The novice approached the Novice Mistress and asked, “May I knit while I pray?”
“No,” the Novice Mistress answered. “You must pray when you pray.”
A while later, the novice again approached the Novice Mistress. “May I pray while I knit?”
“Of course,” the Novice Mistress replied. “You must pray always.”
Lectio Divina is an ancient prayer method which is part of my Parish Lenten program this year and is a method of prayer I have used for many years. I don’t remember exactly when I learned it, maybe thirty years ago, but it suits me.
I think of Lectio Divina as a combination of time spent in silence, meditating on the Word of God, and of time spent in daily life, still meditating on the Word of God. Whatever word God speaks to me during my morning prayer, I take with me throughout the day. The practice of repeating a word or phrase from Scripture keeps me in conversation with God as I go about my life.

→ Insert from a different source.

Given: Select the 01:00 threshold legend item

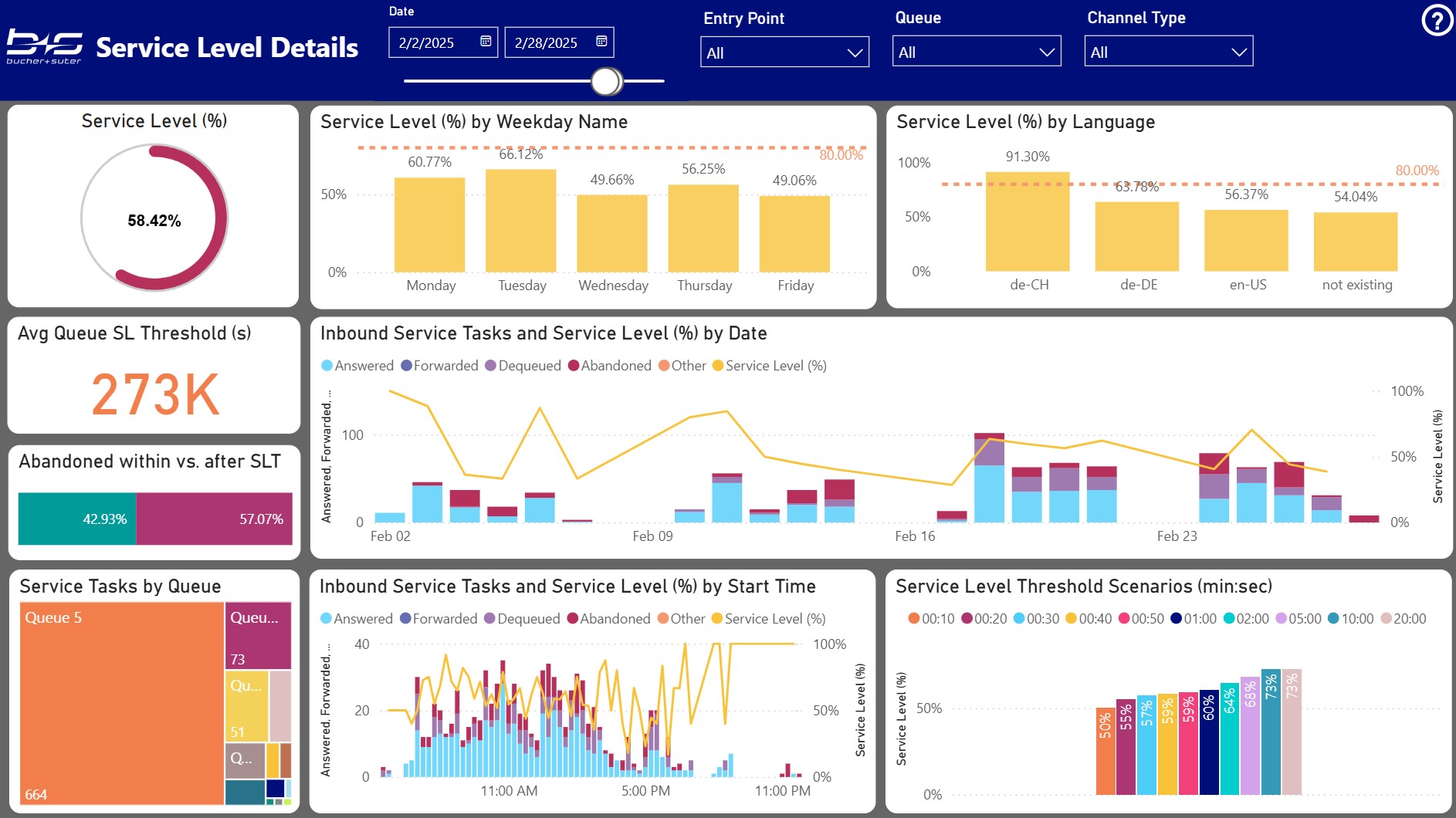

Being familiar with Lectio Divina, I offered to lead the prayer times during our Parish Lenten program. Stepping up like this is just the kind of thing I have usually resisted. Fear has prevented me from offering. I am the person who does not ask questions during Q&A sessions or contribute much to group discussions. I fear saying the wrong thing and looking foolish. Fear is a powerful paralyzer.
But my Lenten plans included identifying my fears and bringing them to God for healing. Setting this as my intention has kept it on my mind and in my prayer. And seeing the opportunity to share something I know and love (Lectio Divina) seemed like an invitation from God to face my fears.
We are praying with the Scriptures of the coming Sunday; this week, we prayed with Romans 5:1-2, 5-8. “Poured out” was the phrase that caught my attention. Poured out, I repeated to myself.
A memory from work popped into my mind.
The previous day, I had facilitated the women’s cancer support group. By the end of the group session, I felt poured out—so much sharing, so many emotions.
I continued pondering what had happened during that session, and I realized it was not me who had been poured out. I was merely a spectator while others shared their fears and hopes.
I have been poured out in the past, living in that liminal space where I am aware of my vulnerability and know my total dependence on God. Being poured out is immediate and visceral.
At prayer the next morning, the phrase at a distance caught my attention in two separate places—Peter following after Jesus’ arrest and the Israelites when Moses climbed Mount Sinai. They were afraid, and they kept their distance.
These two phrases stand in contrast—poured out and at a distance.
My prayer is to grow in trust so that my fears diminish and I can again be poured out.